Chaplain Mike at The Internet Monk has a marvelous rant against recent John Piper comments on the tornadoes that hit the US. This isn’t Piper’s first foray into tornado theology, or OTD - Obsessed with Tornadoes Disorders as Chaplain Mike calls his post.
We expect this foolishness from Pat Robertson, but increasingly in the fringe neo-Calvinist fringe (maybe not so fringe anymore) we see the need and desire for leaders to be all authoritative, all knowing, all insensitive.
- Why do some preachers think everyone has this obsessive need for explanation and answers at times like this? There may come a time (usually much later) for gentle instruction and discussion about the theological issues, but a wise pastor understands that when people ask “Why?” in a time of trauma and grief, they are not crying out for intellectual satisfaction. They are expressing pain. They are lamenting. They are not asking someone wiser and more spiritual to unlock mysteries of meaning for them. They don’t need someone to “put it in perspective for them.” They need someone who will “weep with those who weep.”
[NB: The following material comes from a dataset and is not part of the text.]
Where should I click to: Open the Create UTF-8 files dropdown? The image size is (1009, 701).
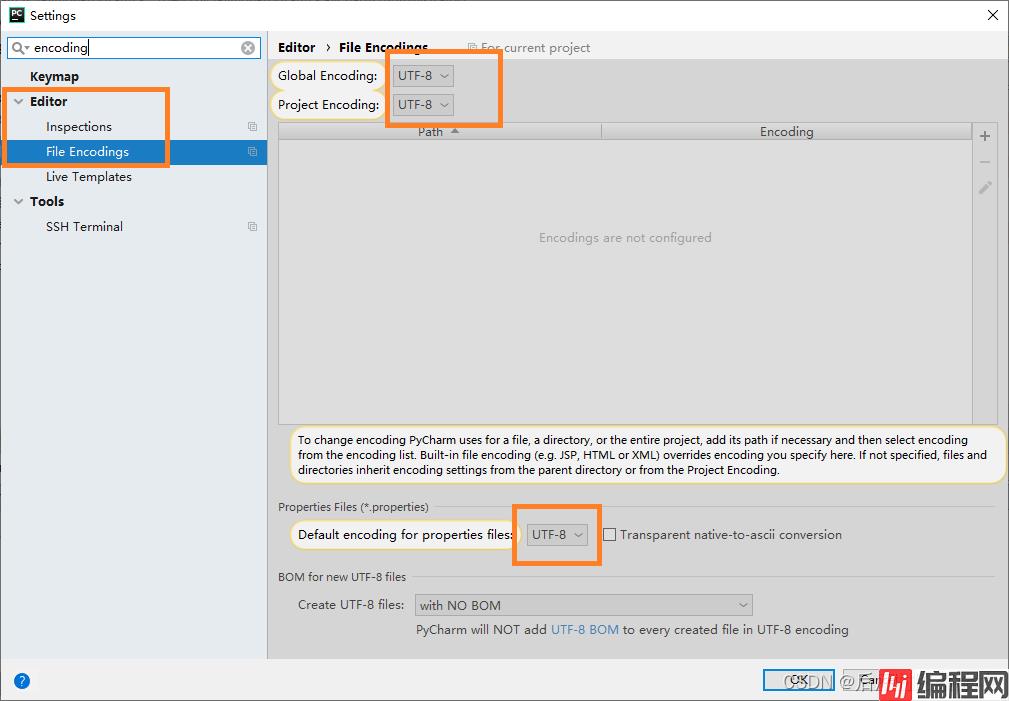point(583,605)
- Why do some preachers take opportunities like this to pile on? Instead of expressing sadness, extending condolences, or passionately urging love for one’s suffering brethren and neighbors (in his post Piper writes one brief line encouraging people to help), he says (1) just praise God, (2) be warned and repent, and (3) watch out, don’t think it can’t happen to you. Talk about a miserable comforter!
John Piper: Fierce Toronadoes and the Finger of God
I don’t want to leave anyone in the dark here about what I think regarding Dr. Piper’s cogitations. This will be a full-blown rant, straightforward and to the point.
- This is inappropriate.
- This is not helpful, pastoral, or loving.
- The timing is worse than awful; it’s inexcusable.
- This disrespects God and the people whose lives were devastated by the storms.
- This reinforces the false conception that it is the pastor’s job to be the all-wise interpreter of life’s mysteries, using his Bible as the Divine Answer Book. And so Pastor Piper affirms, if the Bible says “God sent a mighty wind,” then this means God is in immediate and direct control of all mighty winds — “If a tornado twists at 175 miles an hour and stays on the ground like a massive lawnmower for 50 miles, God gave the command.” Take it all literally: no room for nuance, no poetic license, no metaphorical language, no mystery.